Brown remains the strong favorite to win the June 11 primary. A recent poll commissioned by the NRSC and Brown’s campaign and conducted by the Tarrance Group, a Republican firm, found 58% of likely primary voters supporting Brown, while Gunter was in fourth place with 3.2%.

“I still think it’s Sam Brown’s race to lose,” said Chuck Muth, a Las Vegas-based conservative political consultant. The one thing that could sway the race, Muth said, would be if Gunter could earn the endorsement of Trump, who has not yet weighed in on the primary.
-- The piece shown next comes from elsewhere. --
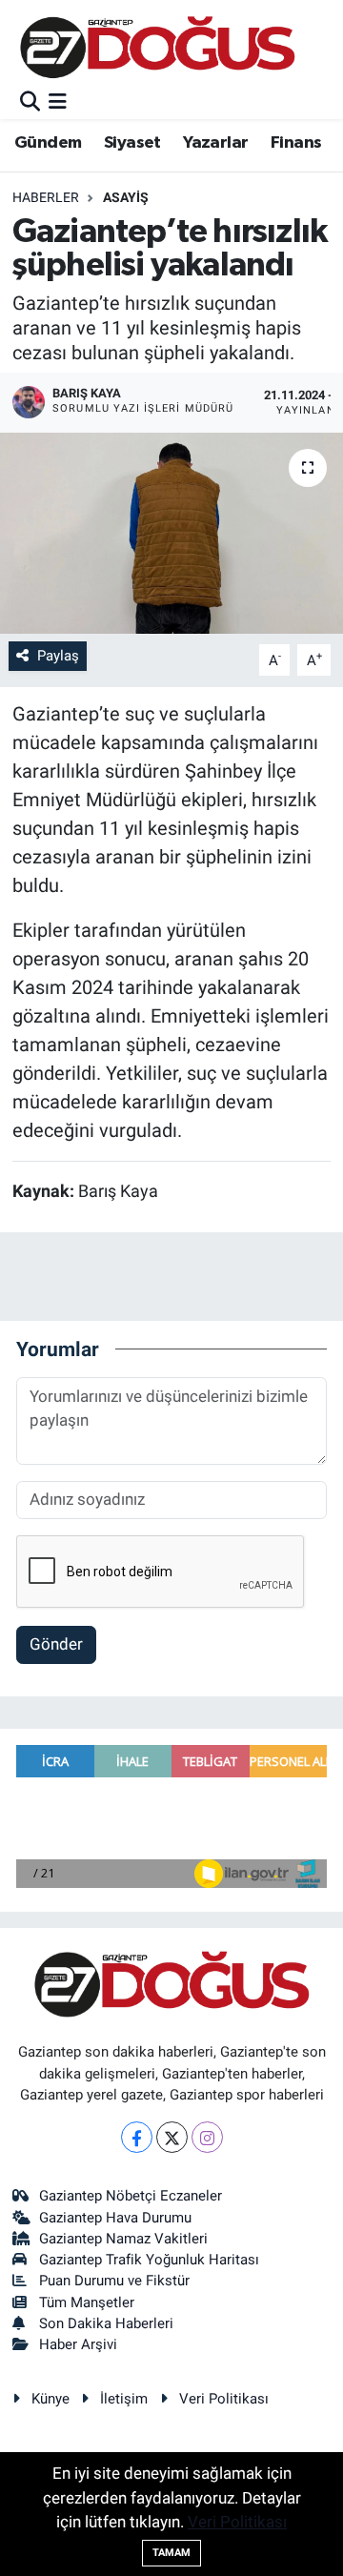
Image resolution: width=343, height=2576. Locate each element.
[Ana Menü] (58, 102)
Trump made several posts seeming to express his approval for Brown on Truth Social, his social media platform, this month. “Democrats are terrified of a united Trump-Brown ticket in Nevada!” one read.

In an interview, Gunter acknowledged that the NRSC had tried to dissuade him from running, and he criticized Brown, arguing that he had little to point to as far as experience or expertise other than his time in the military.

“I salute his patriotism, he served his country, he was wounded in battle. But aside from those things, he’s basically a three-time loser,” Gunter said, citing Brown’s failed bid for the Texas state House when he lived in Dallas in 2014 and his loss in the 2022 Nevada Senate primary. (Brown also explored, but eventually dropped, a run for the Nevada state Assembly.)

Gunter, who is largely self-funding his effort and lent his campaign $2.7 million last quarter, faces his own challenges in his run. Aside from his previous record as a California Democrat — he says he now lives in Nevada and that “the Democrat Party left me” — his tenure as ambassador to Iceland has been heavily scrutinized. A 2021 report from the Office of Inspector General found that he had fostered a “threatening and intimidating environment” at the embassy. Reporting from CBS detailed his seemingly erratic behavior, including his attempts to work remotely from California during the beginning of the pandemic.

Gunter said he was “running that place like clockwork,” and that the government report was “bogus.”